> _EXERCISE INSTRUCTIONS_: If a line in the entries contains the word "agent", list it.

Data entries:
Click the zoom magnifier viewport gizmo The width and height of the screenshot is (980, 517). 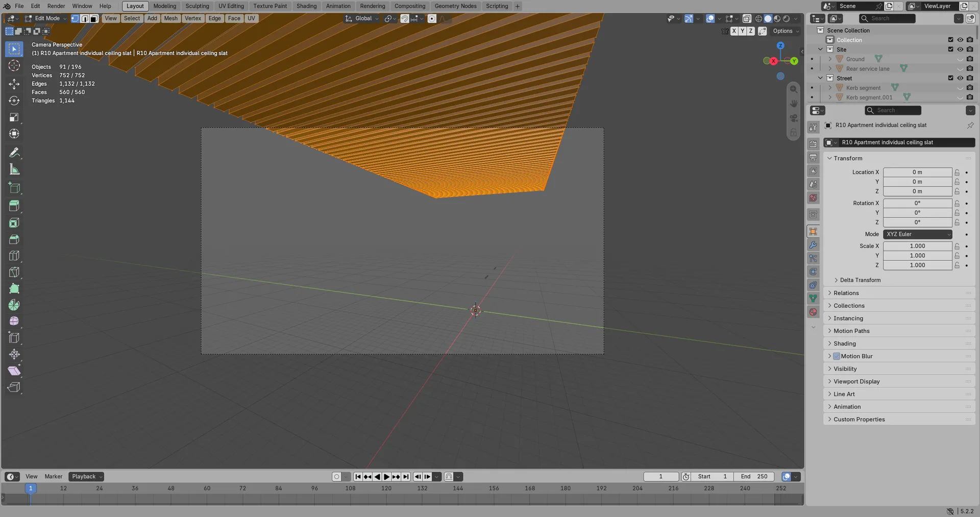pos(794,89)

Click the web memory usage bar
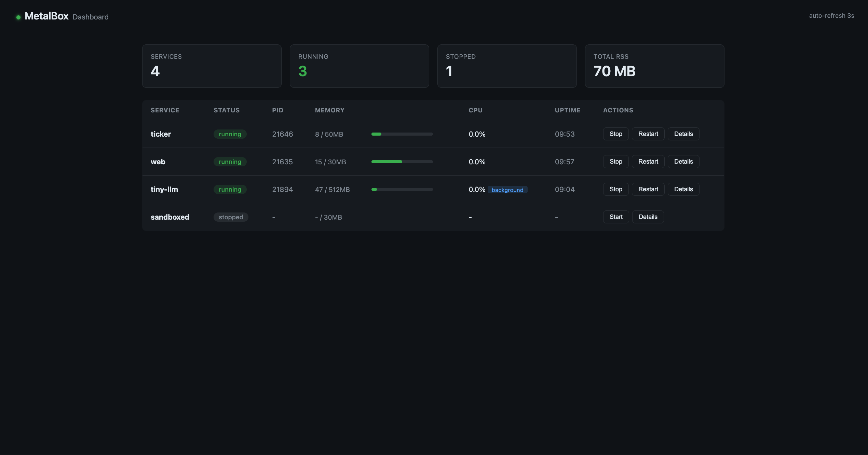point(402,162)
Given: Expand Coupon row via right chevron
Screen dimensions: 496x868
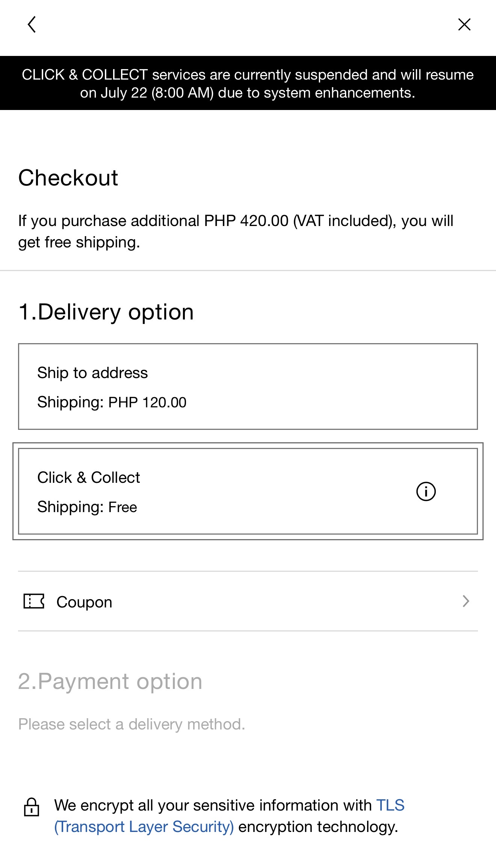Looking at the screenshot, I should 466,601.
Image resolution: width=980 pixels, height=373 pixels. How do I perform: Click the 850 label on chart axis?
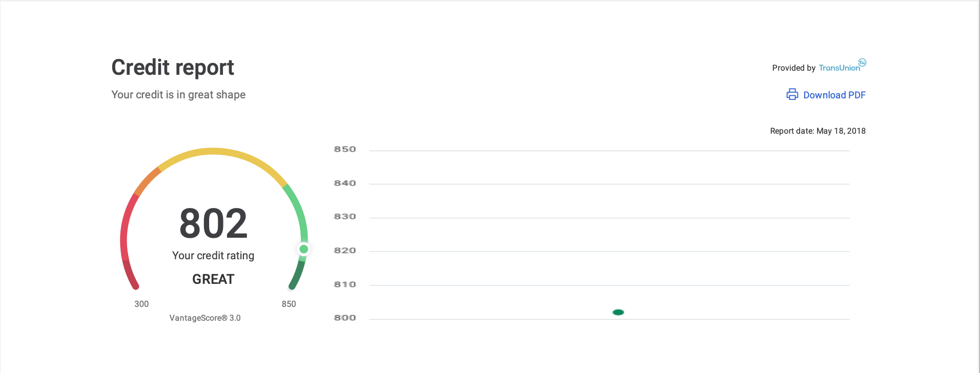click(x=344, y=150)
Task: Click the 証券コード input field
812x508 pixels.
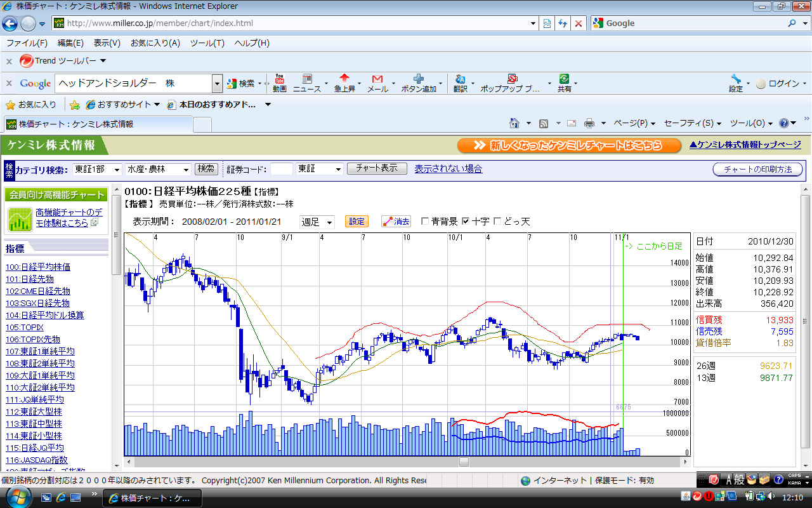Action: pyautogui.click(x=281, y=169)
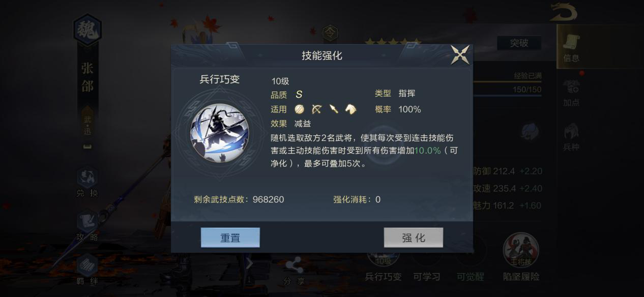Select the spear troop type icon
This screenshot has height=297, width=644.
click(x=334, y=109)
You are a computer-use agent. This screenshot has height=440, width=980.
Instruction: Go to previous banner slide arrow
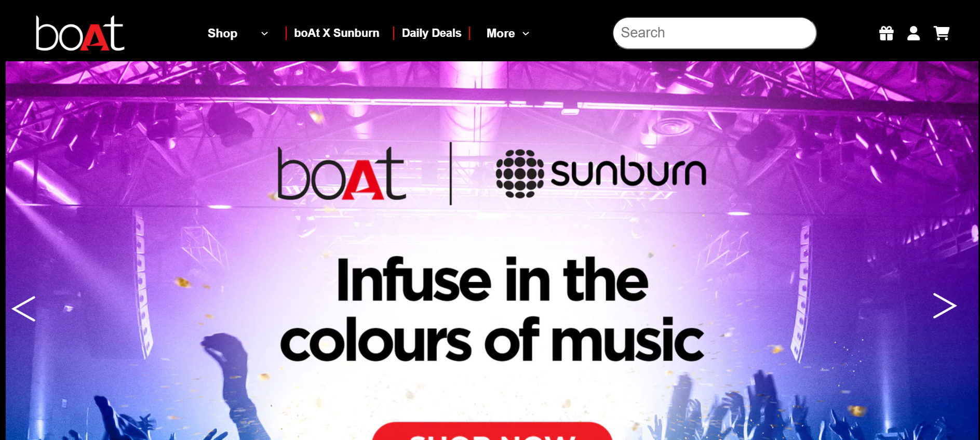tap(24, 309)
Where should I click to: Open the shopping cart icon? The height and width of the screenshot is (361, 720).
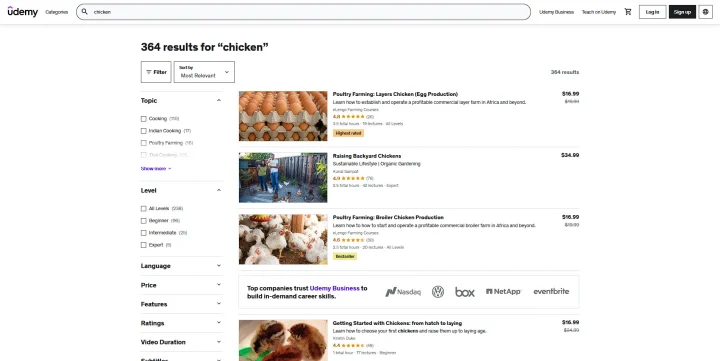click(x=628, y=12)
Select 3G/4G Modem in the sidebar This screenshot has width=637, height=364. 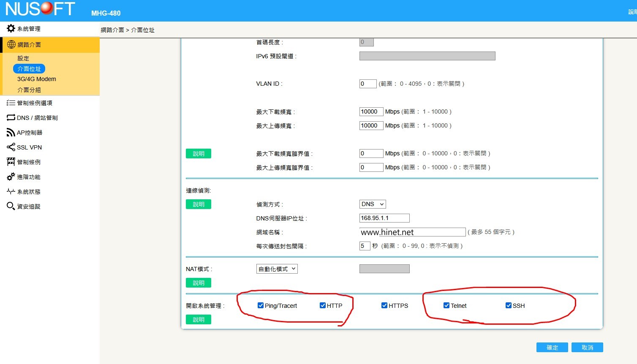pyautogui.click(x=36, y=79)
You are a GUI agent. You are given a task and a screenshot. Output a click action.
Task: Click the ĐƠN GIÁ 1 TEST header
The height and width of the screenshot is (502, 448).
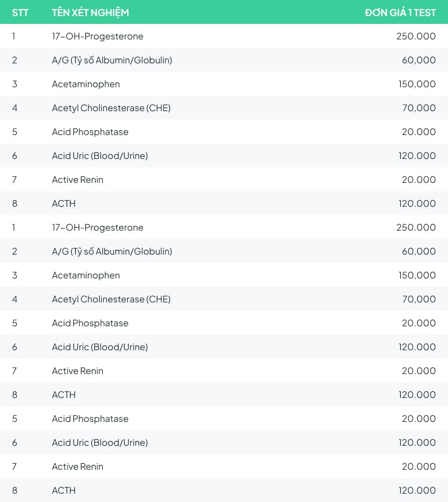(x=400, y=13)
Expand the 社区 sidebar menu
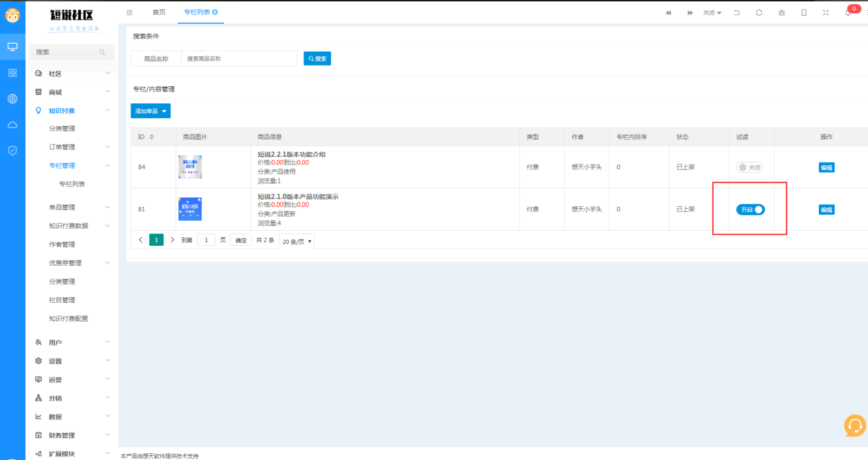This screenshot has height=460, width=868. (73, 73)
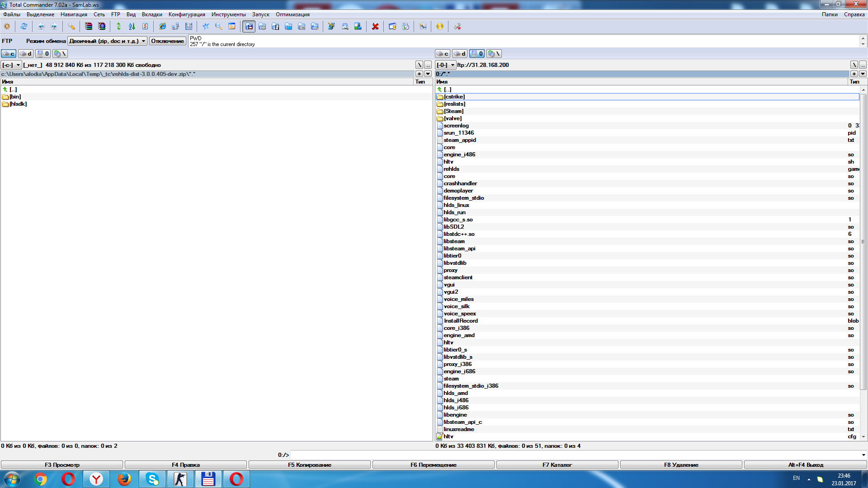Image resolution: width=868 pixels, height=488 pixels.
Task: Open the Конфигурация menu
Action: [x=187, y=14]
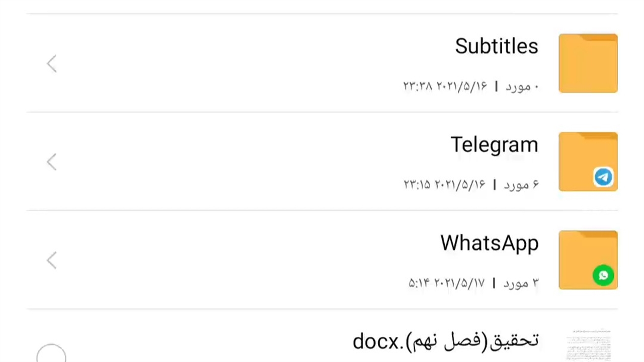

> _TASK SOLUTION_:
You are a computer-use agent. This screenshot has height=440, width=980.
You are a GUI agent. You are given a task and a screenshot. Output a click action.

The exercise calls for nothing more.